>>>>>
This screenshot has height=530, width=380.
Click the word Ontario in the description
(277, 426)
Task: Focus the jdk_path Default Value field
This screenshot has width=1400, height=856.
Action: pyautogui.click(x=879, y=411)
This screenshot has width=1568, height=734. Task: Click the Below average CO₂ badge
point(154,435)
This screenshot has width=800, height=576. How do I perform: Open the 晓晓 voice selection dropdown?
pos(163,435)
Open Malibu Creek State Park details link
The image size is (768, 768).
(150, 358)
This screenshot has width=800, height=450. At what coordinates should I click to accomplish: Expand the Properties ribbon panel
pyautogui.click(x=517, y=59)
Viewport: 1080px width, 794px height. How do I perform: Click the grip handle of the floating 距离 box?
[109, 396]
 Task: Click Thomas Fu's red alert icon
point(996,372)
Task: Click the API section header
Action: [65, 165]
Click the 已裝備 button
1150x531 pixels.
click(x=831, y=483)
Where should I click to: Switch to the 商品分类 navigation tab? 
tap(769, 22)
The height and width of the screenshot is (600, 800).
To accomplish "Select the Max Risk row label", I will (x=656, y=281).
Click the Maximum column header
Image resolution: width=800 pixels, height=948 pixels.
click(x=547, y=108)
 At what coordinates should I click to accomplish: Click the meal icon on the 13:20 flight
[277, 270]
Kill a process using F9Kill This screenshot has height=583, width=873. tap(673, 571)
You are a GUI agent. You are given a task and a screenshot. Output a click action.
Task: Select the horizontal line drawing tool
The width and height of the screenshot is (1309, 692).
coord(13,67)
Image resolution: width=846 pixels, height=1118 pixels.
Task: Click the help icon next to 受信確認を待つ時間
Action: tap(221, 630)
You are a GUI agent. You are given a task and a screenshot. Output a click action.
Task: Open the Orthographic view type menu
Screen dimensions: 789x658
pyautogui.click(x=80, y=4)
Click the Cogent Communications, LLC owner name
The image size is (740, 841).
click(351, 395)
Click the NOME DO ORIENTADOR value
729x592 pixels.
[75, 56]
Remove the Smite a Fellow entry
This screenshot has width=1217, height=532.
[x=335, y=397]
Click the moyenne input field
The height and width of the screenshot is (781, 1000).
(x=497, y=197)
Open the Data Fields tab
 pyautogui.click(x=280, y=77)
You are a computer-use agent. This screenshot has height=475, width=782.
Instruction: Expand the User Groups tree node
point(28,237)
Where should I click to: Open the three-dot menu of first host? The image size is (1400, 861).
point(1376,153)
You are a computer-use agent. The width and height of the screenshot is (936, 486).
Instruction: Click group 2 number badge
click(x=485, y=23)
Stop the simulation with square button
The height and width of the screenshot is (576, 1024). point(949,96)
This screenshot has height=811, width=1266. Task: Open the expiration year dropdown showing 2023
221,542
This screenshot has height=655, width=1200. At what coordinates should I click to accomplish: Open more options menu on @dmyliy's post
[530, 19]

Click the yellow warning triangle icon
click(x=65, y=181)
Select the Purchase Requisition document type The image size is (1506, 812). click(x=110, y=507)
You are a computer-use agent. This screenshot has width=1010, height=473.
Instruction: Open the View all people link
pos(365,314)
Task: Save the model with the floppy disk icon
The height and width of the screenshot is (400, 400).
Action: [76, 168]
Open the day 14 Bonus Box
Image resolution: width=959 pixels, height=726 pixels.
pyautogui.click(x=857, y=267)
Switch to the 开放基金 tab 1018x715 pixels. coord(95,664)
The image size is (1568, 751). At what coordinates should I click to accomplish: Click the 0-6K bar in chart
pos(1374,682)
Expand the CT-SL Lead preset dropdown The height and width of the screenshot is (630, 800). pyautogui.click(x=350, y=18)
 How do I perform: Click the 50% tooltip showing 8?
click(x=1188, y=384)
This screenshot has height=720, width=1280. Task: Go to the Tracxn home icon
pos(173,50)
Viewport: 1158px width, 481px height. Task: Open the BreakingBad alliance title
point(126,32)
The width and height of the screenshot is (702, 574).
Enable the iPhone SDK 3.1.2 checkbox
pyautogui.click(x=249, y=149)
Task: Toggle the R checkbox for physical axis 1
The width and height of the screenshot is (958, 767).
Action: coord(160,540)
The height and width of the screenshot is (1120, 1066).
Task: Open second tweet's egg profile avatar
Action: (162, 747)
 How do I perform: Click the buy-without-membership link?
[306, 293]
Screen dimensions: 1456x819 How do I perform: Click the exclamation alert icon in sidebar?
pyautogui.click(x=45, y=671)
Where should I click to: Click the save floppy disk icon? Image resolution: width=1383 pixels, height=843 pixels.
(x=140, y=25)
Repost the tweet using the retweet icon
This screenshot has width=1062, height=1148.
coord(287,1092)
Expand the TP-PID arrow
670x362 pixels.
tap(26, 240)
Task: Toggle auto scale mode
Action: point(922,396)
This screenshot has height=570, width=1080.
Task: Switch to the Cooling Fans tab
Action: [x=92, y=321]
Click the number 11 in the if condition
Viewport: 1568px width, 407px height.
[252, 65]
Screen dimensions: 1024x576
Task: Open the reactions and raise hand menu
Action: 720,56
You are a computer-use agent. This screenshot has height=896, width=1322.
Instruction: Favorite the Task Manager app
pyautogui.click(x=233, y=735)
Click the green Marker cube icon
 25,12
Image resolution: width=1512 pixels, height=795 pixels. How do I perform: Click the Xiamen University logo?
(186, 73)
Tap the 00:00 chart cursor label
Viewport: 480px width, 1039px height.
<<<<<
Please return all lines above in which the string "label" is found.

## Response to the task
To accomplish "Select the Max Risk row label", I will (x=656, y=281).
Tap the 00:00 chart cursor label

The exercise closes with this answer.